# Abdeckung für Geräte im Schaltschrank



## lounsome (23 März 2012)

Hallo nochmal,

ich bräuchte eine Abdeckung für die Geräte mit "unter Spannung vor Hauptschalter".
Bis jetzt haben wir da immer was aus Makrolon gebastelt.
Nun hab ich heute eine Abdeckung gesehen die nur mittels zweier Halter 
auf die Hutschiene aufgeschnappt wird.
Weis jemand von euch wo man so etwas beziehen kann. 



Gruß lounsome


----------



## nekron (23 März 2012)

Moin Moin ...

Also ohne mich genau festlegen zu wollen ... Ich glaube wir setzen das von Legrand ein, 
Nummern müsste ich suchen ...

Gruß,
Nekron


----------



## lounsome (23 März 2012)

Danke, hab aber leider nichts bei Legrand gefunden.


----------



## -V- (23 März 2012)

Hast du es mal bei Weidmüller oder Phoenix versucht?


----------



## lounsome (24 März 2012)

-V- schrieb:


> Hast du es mal bei Weidmüller oder Phoenix versucht?

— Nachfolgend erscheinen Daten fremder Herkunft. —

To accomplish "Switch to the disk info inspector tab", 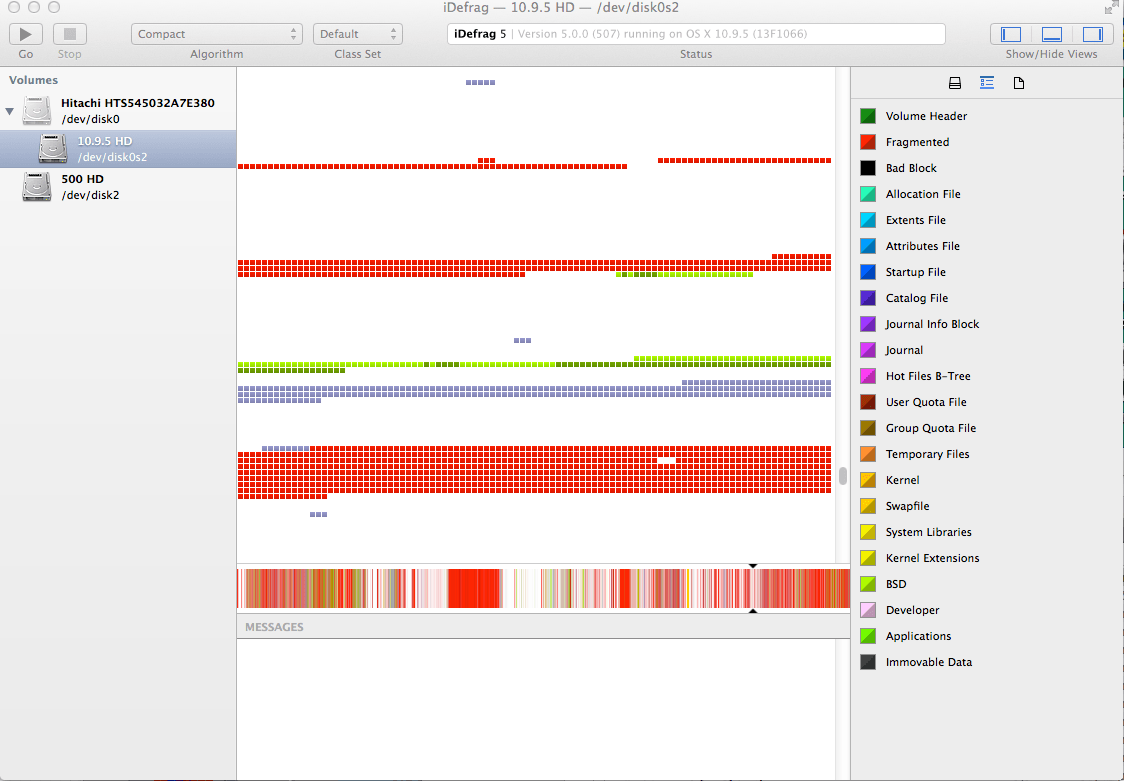I will pos(955,83).
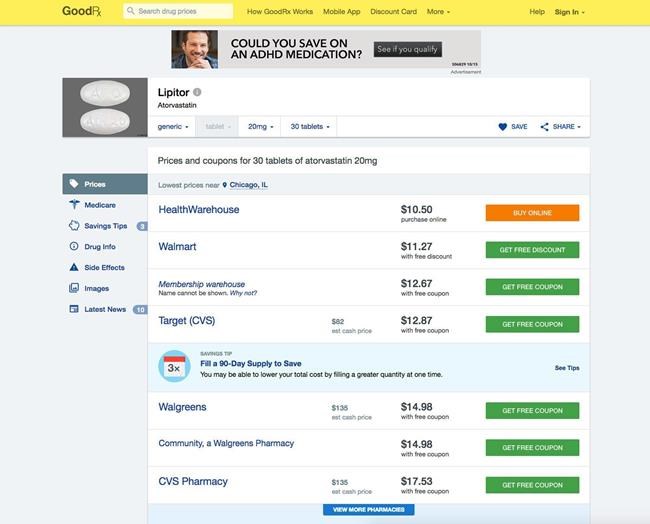Open the 20mg dosage dropdown
The image size is (650, 524).
tap(260, 127)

Ja, auch bei Wago, leider nichts.


----------



## Blockmove (24 März 2012)

nekron schrieb:


> Also ohne mich genau festlegen zu wollen ... Ich glaube wir setzen das von Legrand ein,
> Nummern müsste ich suchen ...



Wir haben sie auch von Legrand

Gruß
Dieter


----------



## lounsome (25 März 2012)

Hat da bitte jemand mal einen Link zu, Danke.


----------



## knabi (26 März 2012)

Hallo,

http://www.eas-y.de/shop/artikel/legrand-abdeckstreifen-01691-001691.0687888/ (Abdeckstreifen)
http://www.eas-y.de/shop/artikel/legrand-isoliertraeger-001690-f-abdeckstreifen.0687886/ (Hutschienenträger dazu)

Gruß

Holger


----------



## lounsome (26 März 2012)

Besten dank .


----------